Biocache Hub UI grails plugin
Other
3 stars 30 forks source link

"Recorded by" not processed if it contains an apostrophe and/or >2 names #578

Open sat01a opened 11 months ago

sat01a commented 11 months ago

A user's reported an issue to do with processing the "Recorded by" field. This record appears to be correct: https://biocache.ala.org.au/occurrences/6536f255-a49e-45b3-ba3c-83c62862102d It shows Thomas Mesaglio as the original and [Mesaglio, Thomas] as the processed value. Whereas on this record: https://biocache.ala.org.au/occurrences/04e8e8dd-c8ff-497a-ad48-93a631b373f6 It shows Louis Gerald O'Neill as original and the processed value is blank.

Data team investigation suggests it might be due to the apostrophe, or due to the name having more than 2 parts. It's also believed to be an issue in pipelines specifically.

3,876,171 records have provided recordedBy but don’t have processed value, so this is a very visible issue.
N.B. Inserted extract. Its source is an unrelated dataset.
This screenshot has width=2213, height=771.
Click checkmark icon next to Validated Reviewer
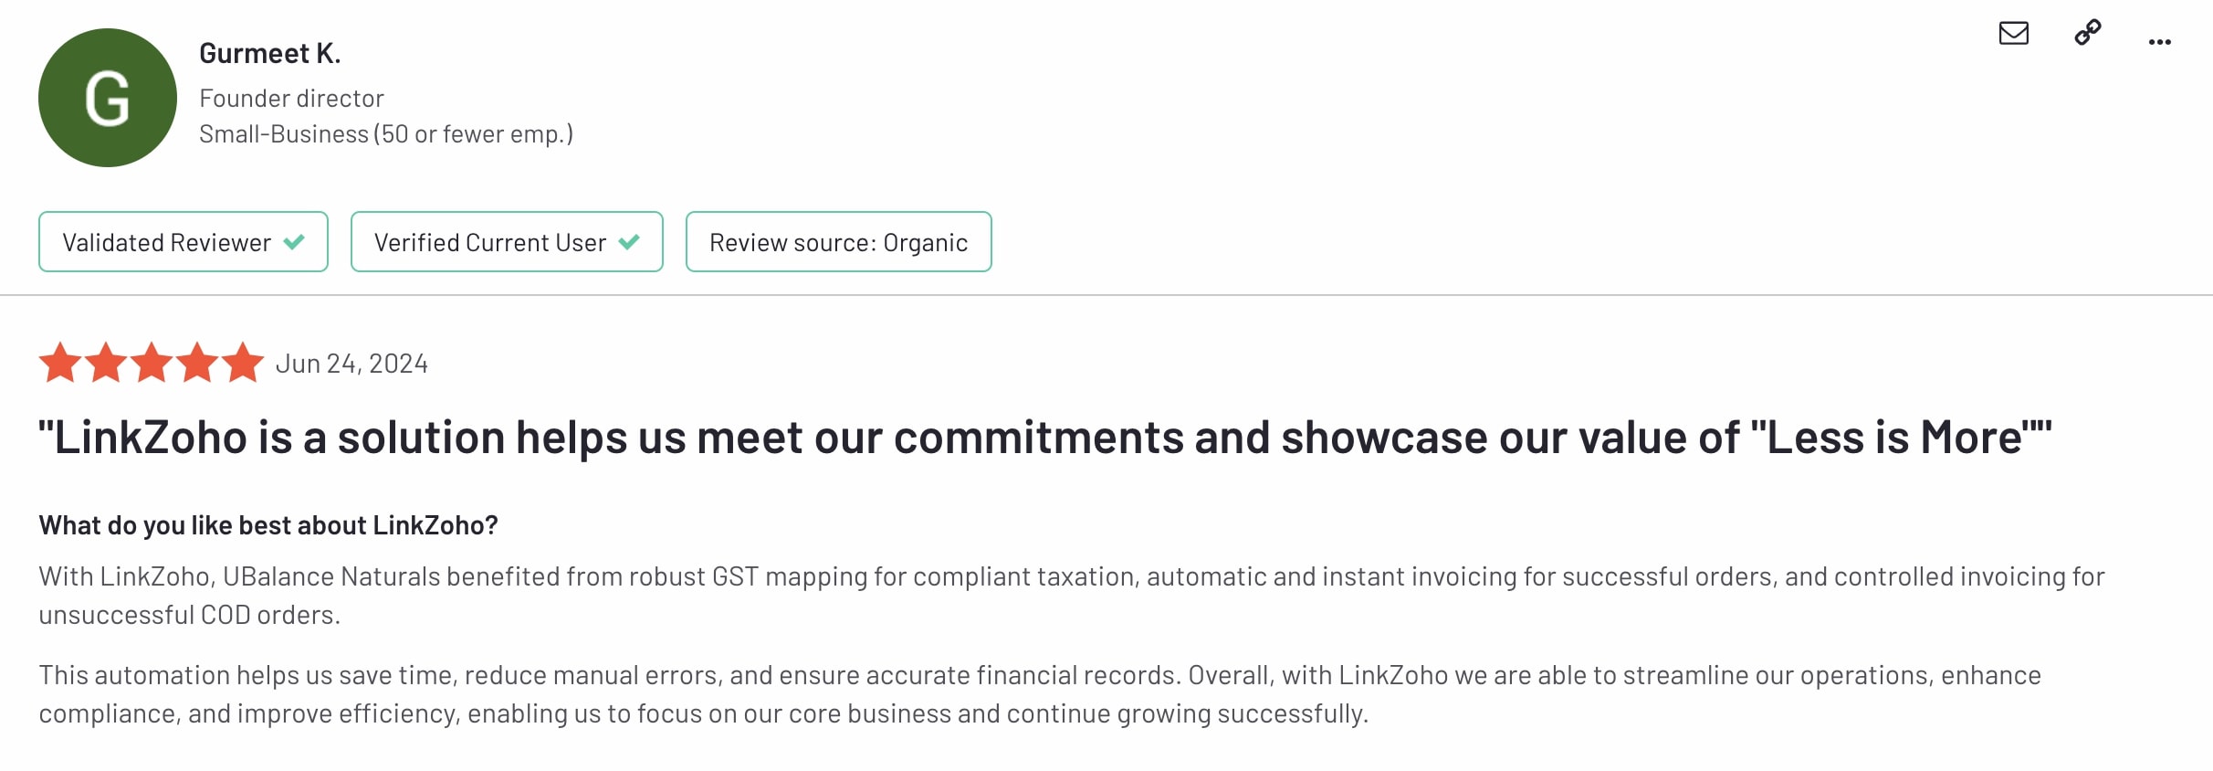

Raised in https://support.ehelp.edu.au/a/tickets/182572

Reported by @timhicks-ala

timhicks-ala commented 11 months ago

Another example has been shared in this record: https://biocache.ala.org.au/occurrences/f6ee114b-1d76-4c4e-93f1-2becfa1e5ef4 The Recorded by field is supplied as Petra Holland but our processed value is Petra, Petra.

adam-collins commented 11 months ago

Due to the large variety of delimiters, abbreviations and name formats in use by data providers, parsing Recorded By is unnecessarily difficult. Putting this into the backlog for now. When there is time it would be worth including a review of all records with unprocessed Recorded By.

adam-collins commented 9 months ago

My preference is to remove the processed version

adam-collins commented 7 months ago

@peggynewman as discussed, using the raw_recordedBy as recordedBy. Pull request https://github.com/gbif/pipelines/pull/987

adam-collins commented 4 months ago

To test that this has been applied, https://biocache-test.ala.org.au/fields?filter=recordedBy lists no raw_recordedBy.